§ **WORK TO BE COMPLETED**
Working from the records below, repeat exactly the lines starting at the line that contains "Select the Wrocław (WRO) → Porto (OPO) header" and ending at the line that contains "Task: Click the 4 Jul 18:00 time axis label", inclusive.

Stored records:
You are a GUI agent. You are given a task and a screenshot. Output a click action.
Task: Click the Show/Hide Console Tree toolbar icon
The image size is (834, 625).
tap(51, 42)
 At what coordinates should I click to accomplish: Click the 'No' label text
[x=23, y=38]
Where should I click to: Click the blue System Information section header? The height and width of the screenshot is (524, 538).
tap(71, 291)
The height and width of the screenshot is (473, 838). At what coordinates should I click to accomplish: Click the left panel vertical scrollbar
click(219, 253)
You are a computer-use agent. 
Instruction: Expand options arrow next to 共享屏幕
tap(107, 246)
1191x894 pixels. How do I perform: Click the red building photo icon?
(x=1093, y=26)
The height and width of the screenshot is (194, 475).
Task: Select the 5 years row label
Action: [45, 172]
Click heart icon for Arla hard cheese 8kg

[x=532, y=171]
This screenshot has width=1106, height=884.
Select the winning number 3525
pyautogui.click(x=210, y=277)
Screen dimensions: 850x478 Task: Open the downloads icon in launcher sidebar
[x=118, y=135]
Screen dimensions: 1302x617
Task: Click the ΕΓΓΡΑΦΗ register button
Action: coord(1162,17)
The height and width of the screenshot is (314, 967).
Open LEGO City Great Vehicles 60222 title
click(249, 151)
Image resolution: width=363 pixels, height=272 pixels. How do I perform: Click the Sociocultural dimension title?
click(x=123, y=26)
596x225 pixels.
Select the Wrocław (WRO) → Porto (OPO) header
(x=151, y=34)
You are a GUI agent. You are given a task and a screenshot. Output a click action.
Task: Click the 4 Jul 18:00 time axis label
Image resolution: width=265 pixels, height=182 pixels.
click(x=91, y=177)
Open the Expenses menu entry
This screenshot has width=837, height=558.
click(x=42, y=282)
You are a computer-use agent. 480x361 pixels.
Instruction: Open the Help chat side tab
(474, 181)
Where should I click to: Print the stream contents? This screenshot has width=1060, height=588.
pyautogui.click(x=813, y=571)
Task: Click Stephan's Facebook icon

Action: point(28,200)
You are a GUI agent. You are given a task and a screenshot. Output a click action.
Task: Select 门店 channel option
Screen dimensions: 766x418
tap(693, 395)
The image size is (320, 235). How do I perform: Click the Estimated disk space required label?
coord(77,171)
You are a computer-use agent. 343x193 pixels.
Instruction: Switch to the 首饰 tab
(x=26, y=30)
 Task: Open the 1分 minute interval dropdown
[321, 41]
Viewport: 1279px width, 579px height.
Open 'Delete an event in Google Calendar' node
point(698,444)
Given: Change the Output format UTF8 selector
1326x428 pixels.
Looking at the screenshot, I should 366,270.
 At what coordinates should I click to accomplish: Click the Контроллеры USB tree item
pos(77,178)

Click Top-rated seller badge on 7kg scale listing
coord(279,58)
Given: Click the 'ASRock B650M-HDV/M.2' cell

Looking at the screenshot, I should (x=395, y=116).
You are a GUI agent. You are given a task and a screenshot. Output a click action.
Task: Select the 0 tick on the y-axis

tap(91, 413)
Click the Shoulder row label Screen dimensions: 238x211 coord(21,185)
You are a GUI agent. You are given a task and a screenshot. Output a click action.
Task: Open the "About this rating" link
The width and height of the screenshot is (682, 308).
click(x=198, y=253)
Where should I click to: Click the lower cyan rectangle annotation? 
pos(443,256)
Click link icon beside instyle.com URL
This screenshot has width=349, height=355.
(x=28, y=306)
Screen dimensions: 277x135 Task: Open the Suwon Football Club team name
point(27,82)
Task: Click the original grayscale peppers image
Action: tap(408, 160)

§ **COMPLETED TASK**
Select the Wrocław (WRO) → Porto (OPO) header
(x=151, y=34)
You are a GUI agent. You are given a task and a screenshot. Output a click action.
Task: Click the 4 Jul 18:00 time axis label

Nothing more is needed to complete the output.